Tuesday, December 30, 2014

Things to "never" pray for

Many years ago, as a young parent, I prayed for patience.

And then I stopped :).

Heavenly Father took my up on my prayer, and o, boy!  The first thing you have to learn before you can actually learn something is to learn how much you don't know something.  It was painful, and I wasn't sure I was up to it. In fact, I knew I wasn't.

However, Heavenly Father thought differently and slowly, over the years and through one painful experience after another (see the "exploding peaches" episode in this blog a few years back...painful!), I have come to realize I am becoming more patient.  Not finished "patient" yet, but more patient :).

Well, fast forward to the present day.

The last two months have been truly the most painful emotional time that I can remember next to experiencing Isaak's death, and at times I have felt on par with the emotional depth I plunged to during that time of my life.  It has been searing. It has been jarring. It has been beyond description.

I have felt lonely, isolated, and misunderstood. I have been hurt time and again by people dear to me.  While I am fully aware that "hurt" is often a choice and a perception on my part, it still hurt and I struggled with understanding the underlying emotions and personal reasons for feeling hurt, seeking at first to cope and then to approach the individual situations in a positive light.

And I have failed again and again and again as I have felt tested and tried in these particularly sensitive personal situations.
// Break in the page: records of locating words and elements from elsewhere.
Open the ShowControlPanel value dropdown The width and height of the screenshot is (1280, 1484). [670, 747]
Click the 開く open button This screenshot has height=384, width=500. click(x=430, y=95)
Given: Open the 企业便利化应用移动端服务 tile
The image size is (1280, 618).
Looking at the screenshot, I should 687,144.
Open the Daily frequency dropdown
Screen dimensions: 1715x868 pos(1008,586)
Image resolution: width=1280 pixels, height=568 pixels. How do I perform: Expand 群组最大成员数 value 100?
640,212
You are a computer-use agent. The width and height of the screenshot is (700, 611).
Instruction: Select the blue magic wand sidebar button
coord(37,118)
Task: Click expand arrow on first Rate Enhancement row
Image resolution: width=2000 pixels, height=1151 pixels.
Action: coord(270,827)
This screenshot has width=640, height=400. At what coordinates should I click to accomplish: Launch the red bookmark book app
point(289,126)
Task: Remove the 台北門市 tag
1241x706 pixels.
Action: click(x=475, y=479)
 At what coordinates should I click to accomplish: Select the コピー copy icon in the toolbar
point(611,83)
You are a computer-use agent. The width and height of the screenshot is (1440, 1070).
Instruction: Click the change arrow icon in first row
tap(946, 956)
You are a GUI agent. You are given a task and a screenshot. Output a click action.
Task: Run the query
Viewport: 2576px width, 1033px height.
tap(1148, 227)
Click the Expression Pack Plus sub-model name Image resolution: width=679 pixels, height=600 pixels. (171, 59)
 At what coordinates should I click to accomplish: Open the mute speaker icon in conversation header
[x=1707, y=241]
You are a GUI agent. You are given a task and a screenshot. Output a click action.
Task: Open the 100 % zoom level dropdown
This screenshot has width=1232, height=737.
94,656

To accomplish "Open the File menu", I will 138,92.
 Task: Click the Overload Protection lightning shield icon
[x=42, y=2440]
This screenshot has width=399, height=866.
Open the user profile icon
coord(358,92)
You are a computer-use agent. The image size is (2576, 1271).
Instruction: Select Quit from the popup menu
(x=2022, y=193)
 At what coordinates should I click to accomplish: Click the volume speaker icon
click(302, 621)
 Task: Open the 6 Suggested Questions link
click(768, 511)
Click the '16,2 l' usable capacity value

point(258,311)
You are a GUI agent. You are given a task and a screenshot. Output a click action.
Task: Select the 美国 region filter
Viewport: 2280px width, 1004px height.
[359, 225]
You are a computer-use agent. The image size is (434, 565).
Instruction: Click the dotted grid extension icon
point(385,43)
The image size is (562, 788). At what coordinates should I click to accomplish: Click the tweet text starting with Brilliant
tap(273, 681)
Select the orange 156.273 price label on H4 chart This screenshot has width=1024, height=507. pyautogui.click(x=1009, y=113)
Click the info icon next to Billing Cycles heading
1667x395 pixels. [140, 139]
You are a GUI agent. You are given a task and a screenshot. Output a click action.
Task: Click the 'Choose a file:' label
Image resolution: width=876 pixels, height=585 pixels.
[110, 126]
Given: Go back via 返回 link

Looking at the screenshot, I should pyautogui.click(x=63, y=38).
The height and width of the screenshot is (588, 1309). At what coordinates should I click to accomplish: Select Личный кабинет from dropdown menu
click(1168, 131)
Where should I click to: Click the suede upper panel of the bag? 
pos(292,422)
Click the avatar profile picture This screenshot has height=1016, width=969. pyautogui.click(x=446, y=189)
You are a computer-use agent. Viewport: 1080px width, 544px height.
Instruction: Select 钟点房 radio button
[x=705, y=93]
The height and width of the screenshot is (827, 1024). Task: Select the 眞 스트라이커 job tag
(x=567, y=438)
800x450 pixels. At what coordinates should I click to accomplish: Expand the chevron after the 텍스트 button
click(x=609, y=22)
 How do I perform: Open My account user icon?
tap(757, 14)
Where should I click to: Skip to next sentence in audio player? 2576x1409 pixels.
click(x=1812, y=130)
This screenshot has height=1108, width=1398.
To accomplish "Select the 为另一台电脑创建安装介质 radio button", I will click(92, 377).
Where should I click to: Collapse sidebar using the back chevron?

Now my inability to cope emotionally currently may be due to pregnancy; I am fully aware of that "emotional complication." However, the issues that have surfaced have been ones I have dealt with and repressed or treated in an unhealthy fashion for years and I feel for some reason now that I just need to face them and find healthy mental pathways for dealing with them.  I have been daily praying, singing hymns, reading or listening to scriptures and a conference talk as part of my personal devotional, seeking to have the spirit as literally a lifeline at times when my understanding is clouded, my emotional state stormy and I am literally emotionally sinking beneath the waves.  The answer I have found over and over and over again in my study and prayer is: "charity."  Charity, which never faileth.  Charity, which seeketh not her own and is not easily provoked (tough ones).  Charity, with believeth all things, hopeth all things, and endureth all things.

My rambling may not make sense but I do have a point :).  This morning, as I lay in bed and my mind started down those well-trodden, unhealthy pathways, the recent reminder of "charity" again floated through my head and I cried out mentally, "But it is so hard!"

Then came the answer: "It is what you prayed for, my child."

It hit me.  As a project for a youth group I was doing this last semester, I studied charity and prayed for it.  I prayed for it!  The prayers of that month came back distinctly to my mind and I realized what was happening.  Just as when I had prayed for patience so many years ago, I had prayed for charity.  And what is the first step to learning how to be something?  Learning how far you have to go.  Ouch.

This reminds me of President Eyring and the experience he shared in Conference in the last few years about the time he prayed for a trial and subsequently received the hardest trial of his life.  It reminds me of shortly before Isaak's death, when I wondered why I wasn't worthy of receiving "big trials"...and then I had one and realized that "worthiness" had nothing to do with it and that some of the trials I had faced privately for years before that were themselves comparable "refiner's fires"...without the support.

God is listening.  Perhaps like with answering our own children's questionsL we are ready for the answer when we are ready to ask the question, but oh!  I have so far to go and it has been soooo painful so far.  Part of me knows it is worth it and part of me quails at the price, knowing how hard it has already been.  Ah, well.  Forward and onward.